Nothing in the data should be left out or altered when it is retyped.

+++

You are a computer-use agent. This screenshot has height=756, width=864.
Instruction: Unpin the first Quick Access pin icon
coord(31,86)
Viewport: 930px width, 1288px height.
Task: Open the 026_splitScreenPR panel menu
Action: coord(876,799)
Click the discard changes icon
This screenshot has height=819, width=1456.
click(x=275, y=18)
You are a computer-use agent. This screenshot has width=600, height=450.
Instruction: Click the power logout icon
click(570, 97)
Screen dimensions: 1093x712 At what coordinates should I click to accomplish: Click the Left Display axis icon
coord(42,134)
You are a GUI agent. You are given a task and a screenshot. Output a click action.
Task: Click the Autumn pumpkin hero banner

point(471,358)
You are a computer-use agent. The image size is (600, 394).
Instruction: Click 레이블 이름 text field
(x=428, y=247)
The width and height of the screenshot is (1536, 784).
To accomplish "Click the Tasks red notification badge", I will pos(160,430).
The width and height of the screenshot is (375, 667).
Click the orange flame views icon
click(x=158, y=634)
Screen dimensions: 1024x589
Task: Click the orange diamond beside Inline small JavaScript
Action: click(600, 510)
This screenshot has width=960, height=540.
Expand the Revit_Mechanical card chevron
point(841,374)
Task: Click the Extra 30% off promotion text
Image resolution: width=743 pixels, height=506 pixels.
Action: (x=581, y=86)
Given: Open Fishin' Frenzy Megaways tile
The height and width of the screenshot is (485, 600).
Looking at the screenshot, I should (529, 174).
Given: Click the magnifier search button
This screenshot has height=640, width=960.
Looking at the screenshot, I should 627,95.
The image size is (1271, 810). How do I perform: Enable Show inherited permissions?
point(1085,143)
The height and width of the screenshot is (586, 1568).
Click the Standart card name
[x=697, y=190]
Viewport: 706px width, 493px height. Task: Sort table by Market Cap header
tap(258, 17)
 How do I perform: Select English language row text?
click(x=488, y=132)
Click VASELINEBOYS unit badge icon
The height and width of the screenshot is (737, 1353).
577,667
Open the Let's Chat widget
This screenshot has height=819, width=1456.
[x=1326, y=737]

+++

> [Response to the exercise]:
You are a computer-use agent. This screenshot has height=756, width=864.
Instruction: Unpin the first Quick Access pin icon
coord(31,86)
Viewport: 930px width, 1288px height.
Task: Open the 026_splitScreenPR panel menu
Action: coord(876,799)
Click the discard changes icon
This screenshot has height=819, width=1456.
click(x=275, y=18)
You are a computer-use agent. This screenshot has width=600, height=450.
Instruction: Click the power logout icon
click(570, 97)
Screen dimensions: 1093x712 At what coordinates should I click to accomplish: Click the Left Display axis icon
coord(42,134)
You are a GUI agent. You are given a task and a screenshot. Output a click action.
Task: Click the Autumn pumpkin hero banner

point(471,358)
You are a computer-use agent. The image size is (600, 394).
Instruction: Click 레이블 이름 text field
(x=428, y=247)
The width and height of the screenshot is (1536, 784).
To accomplish "Click the Tasks red notification badge", I will pos(160,430).
The width and height of the screenshot is (375, 667).
Click the orange flame views icon
click(x=158, y=634)
Screen dimensions: 1024x589
Task: Click the orange diamond beside Inline small JavaScript
Action: click(600, 510)
This screenshot has width=960, height=540.
Expand the Revit_Mechanical card chevron
point(841,374)
Task: Click the Extra 30% off promotion text
Image resolution: width=743 pixels, height=506 pixels.
Action: (x=581, y=86)
Given: Open Fishin' Frenzy Megaways tile
The height and width of the screenshot is (485, 600).
Looking at the screenshot, I should (529, 174).
Given: Click the magnifier search button
This screenshot has height=640, width=960.
Looking at the screenshot, I should 627,95.
The image size is (1271, 810). How do I perform: Enable Show inherited permissions?
point(1085,143)
The height and width of the screenshot is (586, 1568).
Click the Standart card name
[x=697, y=190]
Viewport: 706px width, 493px height. Task: Sort table by Market Cap header
tap(258, 17)
 How do I perform: Select English language row text?
click(x=488, y=132)
Click VASELINEBOYS unit badge icon
The height and width of the screenshot is (737, 1353).
577,667
Open the Let's Chat widget
This screenshot has height=819, width=1456.
[x=1326, y=737]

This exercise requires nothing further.